Teogonía del semáforo
Por Seguro Silva
Y el semáforo habló y dijo: hágase la luz y la luz se hizo. Y fue amarilla de precaución. Pero los hombres no entendieron y apretaron aún más el acelerador. Los autos cruzaban las intersecciones con un hálito de muerte y los cadáveres y las máquinas se acumularon en las esquinas.
El semáforo con su voz de demiurgo volvió a hablar y dijo: hágase la luz, pero otra, y la luz se hizo y fue roja y los hombres fueron condenados a la quietud. La prohibición más absolutamente roja fue reina y señora y ya nadie pudo usar sus vehículos para trasladarse. La economía volvió a sus comienzos, la mitad de los mortales recuperó la antigua felicidad y la camaradería que producen a veces las largas caminatas. La otra mitad quedó resentida y crearon otros ídolos que tronaban con voces de motores a explosión acompañadas con músicas monocordes de bielas y pistones y la guerra fue inevitable. Los cuerpos mutilados se multiplicaban geométricamente y el odio fue aún peor que el caos.
El semáforo, contertulio de sí mismo, se dijo: debo hacer algo y algo hizo. Volvió a hablar y dijo: hágase la luz por vez tercera y la luz se hizo y fue verde y la paz volvió a la tierra, las tres luces trabajaron juntas y sincronizadas y el semáforo apartó el desorden con la suavidad y la firmeza de un dios decidido, piadoso e inflexible.
Pero al hombre, presa del tiempo y de sí mismo, esperar se le hizo eterno. Quienes conducían sus vehículos amenazaban con trompas llenas de vértices a quienes cruzaban las calles, los peatones reaccionaron y enfrentaron a sus pares motorizados y estos los aplastaron y siguieron su camino con rugidos de caños de escape y la sangre fue más roja que la luz de stop. La muerte trajo la división y la división el caos.
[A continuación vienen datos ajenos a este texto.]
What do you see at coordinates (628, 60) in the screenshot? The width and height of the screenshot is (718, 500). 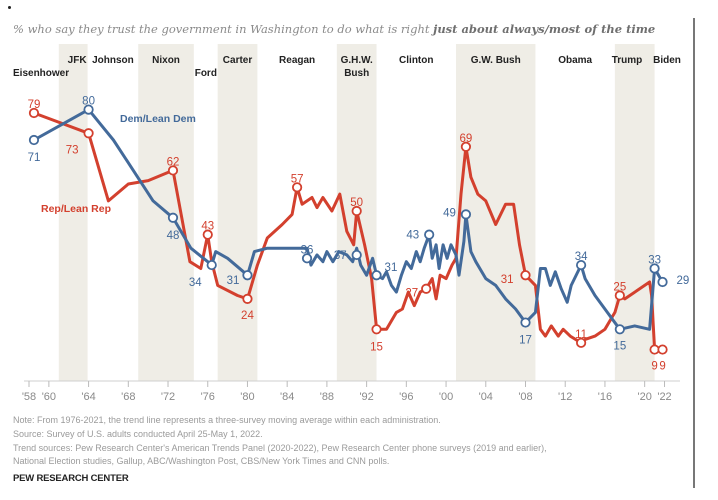 I see `president-label-11: Trump` at bounding box center [628, 60].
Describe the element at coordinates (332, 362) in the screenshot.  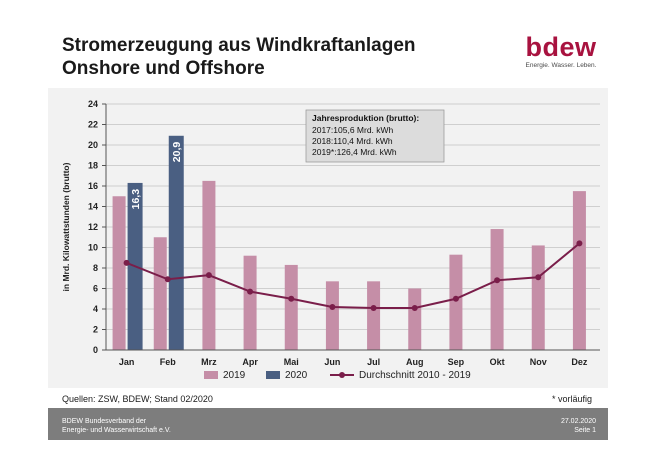
I see `x-tick-label: Jun` at that location.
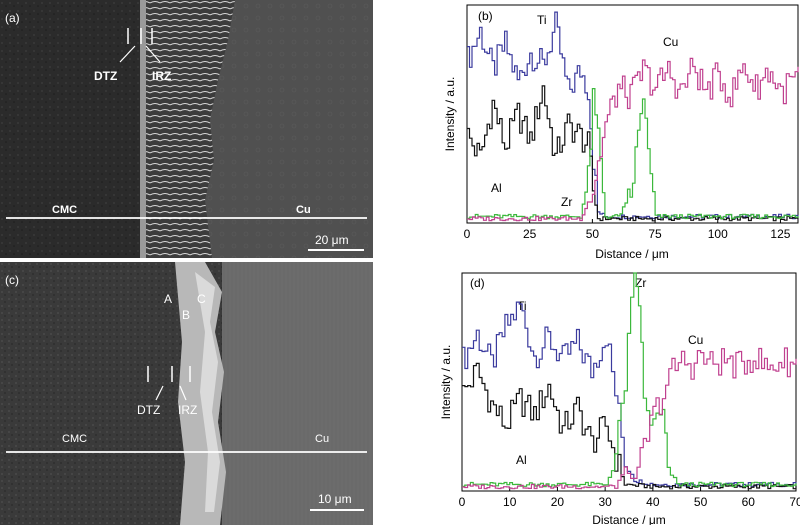  What do you see at coordinates (478, 283) in the screenshot?
I see `plot-d-label: (d)` at bounding box center [478, 283].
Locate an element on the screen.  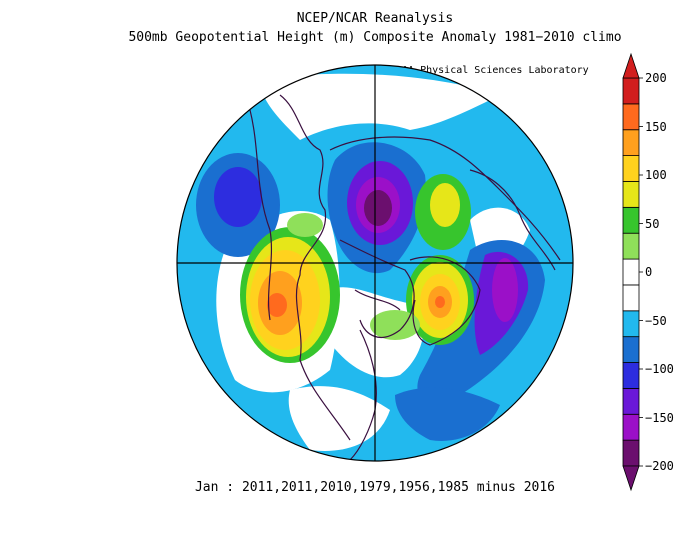
colorbar-tick-label: −150 is located at coordinates (660, 418).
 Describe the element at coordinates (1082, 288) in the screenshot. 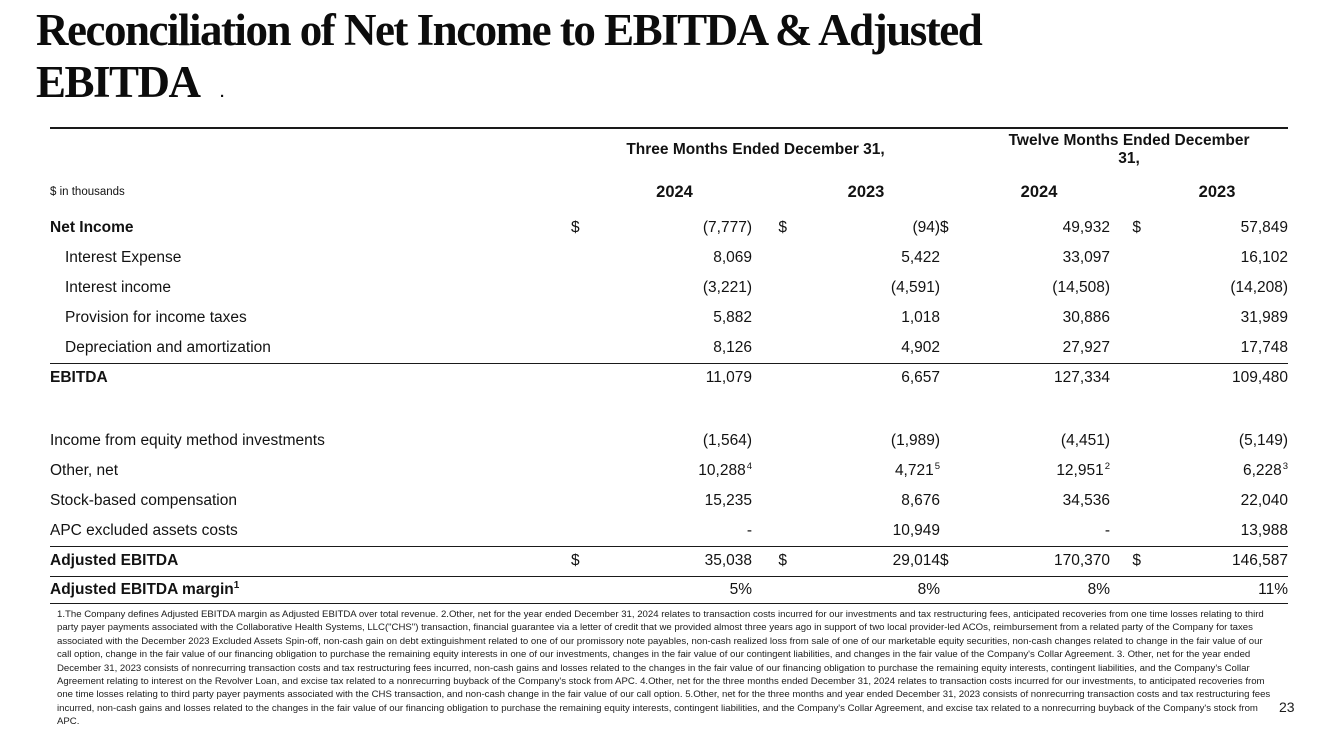

I see `value-cell: (14,508)` at that location.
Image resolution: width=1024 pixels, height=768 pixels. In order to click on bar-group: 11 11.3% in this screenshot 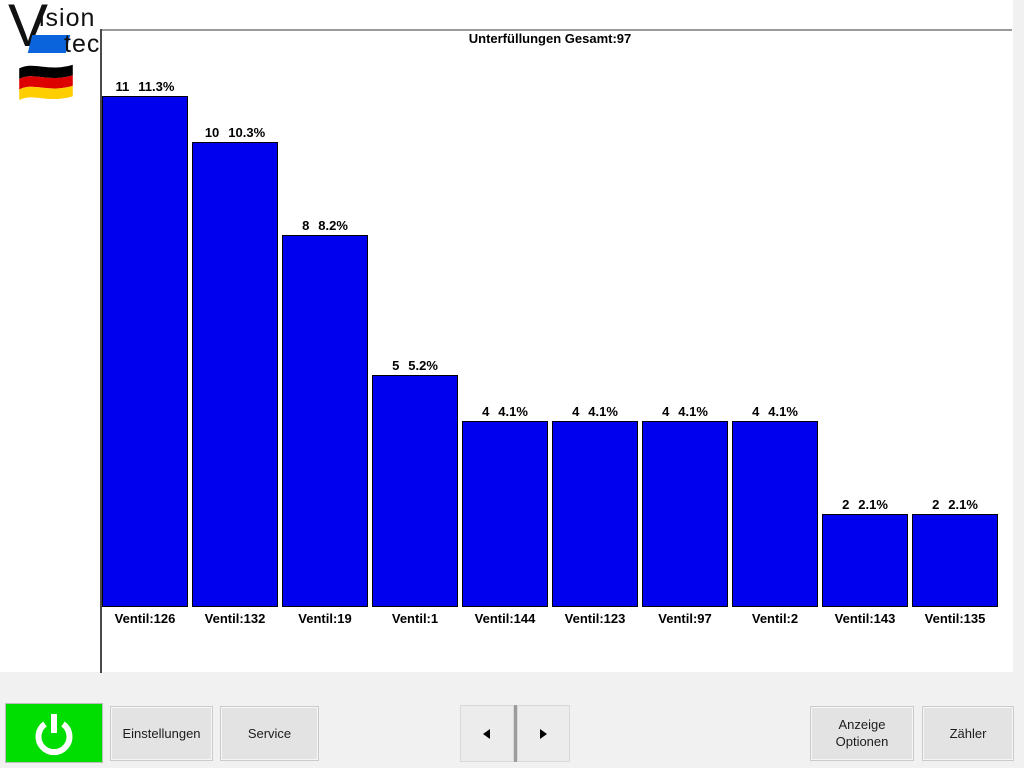, I will do `click(145, 343)`.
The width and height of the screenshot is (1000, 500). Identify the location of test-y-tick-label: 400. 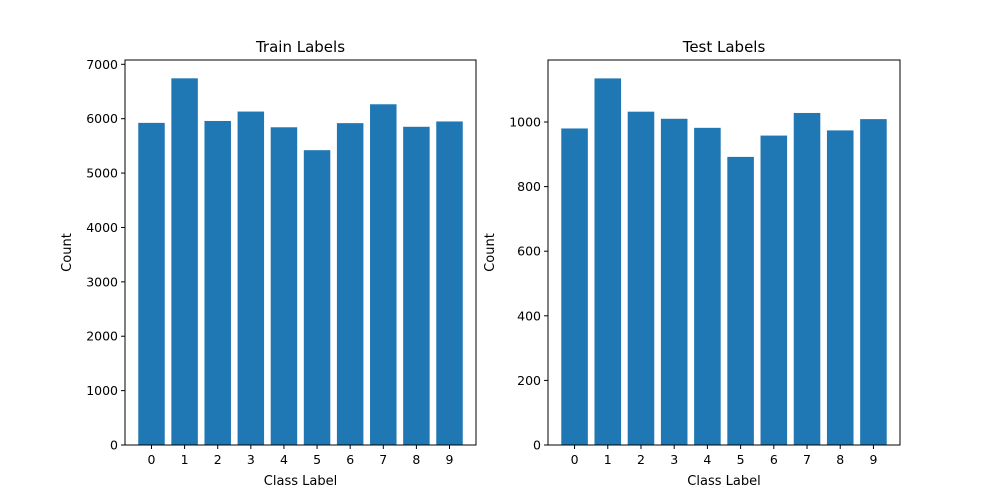
(529, 316).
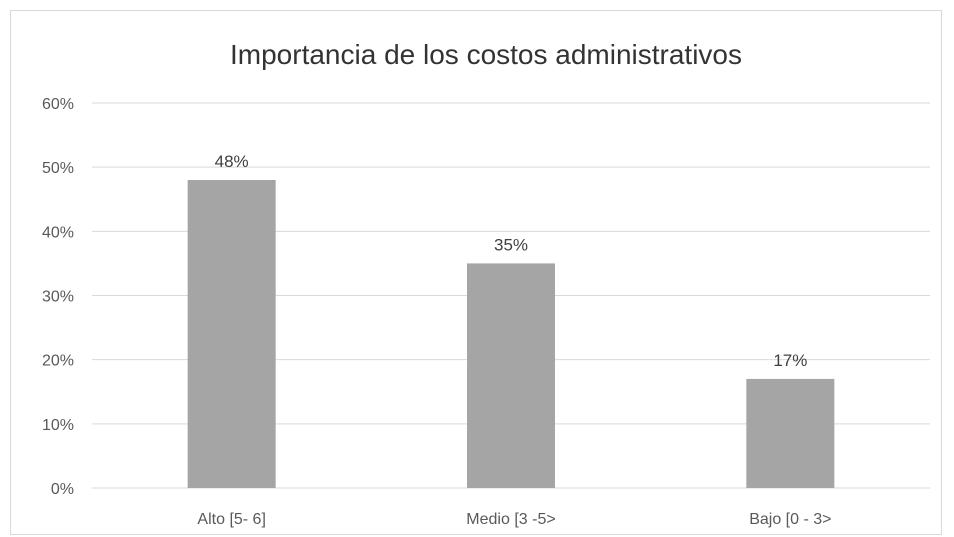  I want to click on y-tick-label: 50%, so click(58, 168).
El semáforo habló nuevamente y dijo con toda la potencia de su voz: para ustedes, hombres necios, las tres luces no fueron suficientes, rechazaron la urbanización inteligente, y casi gritando dijo: háganse los inspectores de tránsito y una nueva especie de hombres fue creada. Talonario en mano ocuparon cada cruce de calles e hicieron respetar el semáforo a fuerza de multas, pero los hombres no las pagaban y los inspectores que también eran hombres, agilizaban los trámites, cobraban ellos mismos a los infractores y se guardaban el dinero. El semáforo entonces, se vio obligado a crear tribunales de faltas y tribunales de justicia y luego tuvo que crear jueces y abogados y legisladores y después se cansó. Su espíritu, su esencia de semáforo, abandonó su cuerpo y se fue en busca de otro mundo con seres más maleables. El cuerpo del semáforo se quedó entre nosotros con sus ojos ciegos sin párpados, como un símbolo ignorado del orden. El hombre fue abandonado a su suerte y así seguimos acorralados ahora por nuestras propias creaciones: democracias y fondos monetarios, indecs, políticos y policías.